At a very basic level, winning a soccer match is simple. Game to game, you have to scores more goals than you allow. There are obviously many more details involved, but after 30 games in 2010, the Houston Dynamo had allowed nine more goals than they had scored; and just like the six other MLS teams with negative goal differentials, the Dynamo missed the playoffs. The simplest of statistics tell the story of the 2010 season.
So what went wrong in 2010? Unlike the very black and white fact about goal differential, the root causes of the struggles for the Dynamo tend to drift in to many shades of grey.
Off the field, there was the loss of key contributors from the 2009 season and a lack of financial flexibility to properly fill those roster holes. On the field, it came down to an apparent lack of focus at key moments and a terrible run of form in the summer. If there was one thing Dynamo fans had come to expect from their team, it was a consistent and tenacious defense and for the first time, we didn't see enough of that from Dominic Kinnear's squad and it cost them.
There are other things worth considering as well. A 6-6-3 record at home, a drop in production from the forwards, and multiple injuries that kept key players off the field for extended periods of time. If you really want to simplify things, it just wasn't the Dynamo's year. This happens in sports and given the lack of depth and the names that had left Houston in the past two off-seasons, we probably should have seen it coming. You just don't replace players like Dwayne DeRosario, Stuart Holden and Ricardo Clark and not expect to have issues. You can't trade away forwards like Kei Kamara and Chris Wondolowski (to be fair, nobody saw his season coming) and not expect to struggle to produce goals.

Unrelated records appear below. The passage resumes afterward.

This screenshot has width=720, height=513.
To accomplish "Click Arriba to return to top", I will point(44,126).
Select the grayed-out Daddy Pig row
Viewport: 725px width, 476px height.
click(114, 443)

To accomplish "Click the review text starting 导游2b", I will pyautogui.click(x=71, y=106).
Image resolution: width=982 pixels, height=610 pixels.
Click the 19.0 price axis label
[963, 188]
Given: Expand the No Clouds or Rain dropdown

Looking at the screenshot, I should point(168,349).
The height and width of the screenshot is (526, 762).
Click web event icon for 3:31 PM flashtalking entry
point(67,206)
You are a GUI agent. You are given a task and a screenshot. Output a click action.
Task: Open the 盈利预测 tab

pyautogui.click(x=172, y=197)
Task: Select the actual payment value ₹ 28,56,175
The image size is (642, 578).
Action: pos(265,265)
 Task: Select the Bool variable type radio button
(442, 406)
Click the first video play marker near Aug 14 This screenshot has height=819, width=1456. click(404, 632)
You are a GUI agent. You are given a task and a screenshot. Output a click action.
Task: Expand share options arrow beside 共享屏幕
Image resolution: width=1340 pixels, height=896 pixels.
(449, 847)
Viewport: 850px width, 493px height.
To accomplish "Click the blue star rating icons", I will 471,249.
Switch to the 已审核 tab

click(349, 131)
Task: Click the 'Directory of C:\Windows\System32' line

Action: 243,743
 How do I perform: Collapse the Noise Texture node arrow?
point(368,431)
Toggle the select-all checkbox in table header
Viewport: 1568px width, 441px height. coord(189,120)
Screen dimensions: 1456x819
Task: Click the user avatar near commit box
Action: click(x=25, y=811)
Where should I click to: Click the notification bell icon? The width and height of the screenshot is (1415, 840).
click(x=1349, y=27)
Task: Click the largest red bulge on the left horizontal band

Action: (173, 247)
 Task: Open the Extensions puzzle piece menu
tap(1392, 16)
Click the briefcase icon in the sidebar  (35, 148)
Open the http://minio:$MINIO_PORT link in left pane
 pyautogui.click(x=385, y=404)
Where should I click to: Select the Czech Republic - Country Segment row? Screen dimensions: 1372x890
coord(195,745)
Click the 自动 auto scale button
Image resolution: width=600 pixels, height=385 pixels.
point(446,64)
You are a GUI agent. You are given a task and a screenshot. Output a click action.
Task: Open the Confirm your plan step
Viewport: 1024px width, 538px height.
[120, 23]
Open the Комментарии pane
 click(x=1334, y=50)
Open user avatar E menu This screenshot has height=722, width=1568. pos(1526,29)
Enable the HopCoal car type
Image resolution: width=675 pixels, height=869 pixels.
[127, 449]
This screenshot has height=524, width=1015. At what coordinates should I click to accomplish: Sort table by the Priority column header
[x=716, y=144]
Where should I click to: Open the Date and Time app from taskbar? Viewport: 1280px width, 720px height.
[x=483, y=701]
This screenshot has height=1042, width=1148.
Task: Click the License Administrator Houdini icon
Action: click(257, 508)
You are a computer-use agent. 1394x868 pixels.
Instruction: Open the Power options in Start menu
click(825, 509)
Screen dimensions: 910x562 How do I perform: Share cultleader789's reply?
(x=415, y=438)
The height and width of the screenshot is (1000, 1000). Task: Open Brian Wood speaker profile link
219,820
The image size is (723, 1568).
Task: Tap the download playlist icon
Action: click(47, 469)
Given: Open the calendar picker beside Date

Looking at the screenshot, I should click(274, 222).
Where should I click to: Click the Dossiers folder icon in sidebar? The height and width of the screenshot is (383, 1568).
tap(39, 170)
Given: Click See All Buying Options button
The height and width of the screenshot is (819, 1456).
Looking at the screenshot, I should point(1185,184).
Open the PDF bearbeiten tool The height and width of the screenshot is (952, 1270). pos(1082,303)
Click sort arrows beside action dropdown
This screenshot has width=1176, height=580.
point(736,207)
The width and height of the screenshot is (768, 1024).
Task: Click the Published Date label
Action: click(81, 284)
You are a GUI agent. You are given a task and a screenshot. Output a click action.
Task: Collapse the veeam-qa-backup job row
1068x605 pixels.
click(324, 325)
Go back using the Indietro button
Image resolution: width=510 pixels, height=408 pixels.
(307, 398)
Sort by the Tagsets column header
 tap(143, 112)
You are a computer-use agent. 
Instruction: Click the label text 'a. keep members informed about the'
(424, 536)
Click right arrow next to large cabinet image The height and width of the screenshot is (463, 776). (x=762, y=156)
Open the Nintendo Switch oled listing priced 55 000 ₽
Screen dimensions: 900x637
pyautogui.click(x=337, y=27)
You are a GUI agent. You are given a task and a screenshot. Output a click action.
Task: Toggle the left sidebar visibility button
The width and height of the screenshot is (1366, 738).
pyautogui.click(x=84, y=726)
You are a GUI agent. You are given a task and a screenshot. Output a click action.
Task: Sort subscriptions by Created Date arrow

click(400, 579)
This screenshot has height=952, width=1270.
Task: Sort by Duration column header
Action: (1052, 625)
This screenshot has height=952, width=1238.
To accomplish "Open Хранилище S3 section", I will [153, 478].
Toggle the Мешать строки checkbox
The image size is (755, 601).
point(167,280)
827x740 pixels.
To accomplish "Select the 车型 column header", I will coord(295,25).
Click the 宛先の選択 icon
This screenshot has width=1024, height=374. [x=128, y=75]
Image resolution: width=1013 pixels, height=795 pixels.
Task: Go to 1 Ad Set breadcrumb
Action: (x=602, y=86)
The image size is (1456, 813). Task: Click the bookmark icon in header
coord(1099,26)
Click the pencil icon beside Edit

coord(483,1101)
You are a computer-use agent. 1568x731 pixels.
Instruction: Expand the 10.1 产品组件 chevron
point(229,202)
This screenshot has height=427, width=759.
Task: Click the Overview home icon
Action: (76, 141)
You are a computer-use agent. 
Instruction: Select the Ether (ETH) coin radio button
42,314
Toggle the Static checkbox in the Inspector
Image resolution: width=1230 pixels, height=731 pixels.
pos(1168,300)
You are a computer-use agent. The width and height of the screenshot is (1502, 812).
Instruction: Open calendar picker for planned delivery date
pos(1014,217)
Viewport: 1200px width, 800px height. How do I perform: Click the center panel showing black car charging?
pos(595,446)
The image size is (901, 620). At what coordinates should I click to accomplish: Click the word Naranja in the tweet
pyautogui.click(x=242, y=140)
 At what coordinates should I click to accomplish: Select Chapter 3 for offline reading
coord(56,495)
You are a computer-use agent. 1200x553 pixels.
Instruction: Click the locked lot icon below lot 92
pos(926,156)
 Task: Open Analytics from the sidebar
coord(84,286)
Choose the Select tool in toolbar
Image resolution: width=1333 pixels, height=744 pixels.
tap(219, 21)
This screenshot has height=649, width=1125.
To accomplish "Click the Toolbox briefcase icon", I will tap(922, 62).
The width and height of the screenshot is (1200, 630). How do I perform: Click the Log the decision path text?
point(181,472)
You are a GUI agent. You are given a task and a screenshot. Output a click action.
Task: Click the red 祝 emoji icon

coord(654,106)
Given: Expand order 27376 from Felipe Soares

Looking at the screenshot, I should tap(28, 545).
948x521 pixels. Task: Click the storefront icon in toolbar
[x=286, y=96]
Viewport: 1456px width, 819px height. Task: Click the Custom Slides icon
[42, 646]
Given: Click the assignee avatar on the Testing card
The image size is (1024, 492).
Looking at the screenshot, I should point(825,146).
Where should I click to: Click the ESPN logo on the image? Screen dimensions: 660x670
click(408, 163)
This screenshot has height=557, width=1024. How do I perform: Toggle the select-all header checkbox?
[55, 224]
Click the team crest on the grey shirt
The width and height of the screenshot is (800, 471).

There was no real option for the central attacking midfield role when Geoff Cameron went down to injury. There was no consistent scoring option up front when Brian Ching went down to injury. More than all that, the defense which had been the backbone of this franchise since 2005, broke apart and made mistakes on a far to regular basis.
When healthy, we saw that the Dynamo could compete with anyone in MLS, the problem was they weren't healthy and there was no safety net for the injuries that hit the team. That alone is probably the most frustrating thing about the season for fans, we saw glimpses of how good the team was capable of being, but ultimately we didn't see the consistency that is required to be successful.
Throughout the off season, I'll look back in more detail at individual players, game and moments that helped define the 2010 season. Consider this the primer for a reexamination of the Dynamo as we move towards the Expansion Draft and the January transfer window, two events that will begin to define the team in 2011.
Along the way, I hope to hear from Dynamo fans with their thoughts about 2010 and your reactions to my thoughts and opinions. We've got to hurry though, as there are only 130 days until the 2011 season kicks off.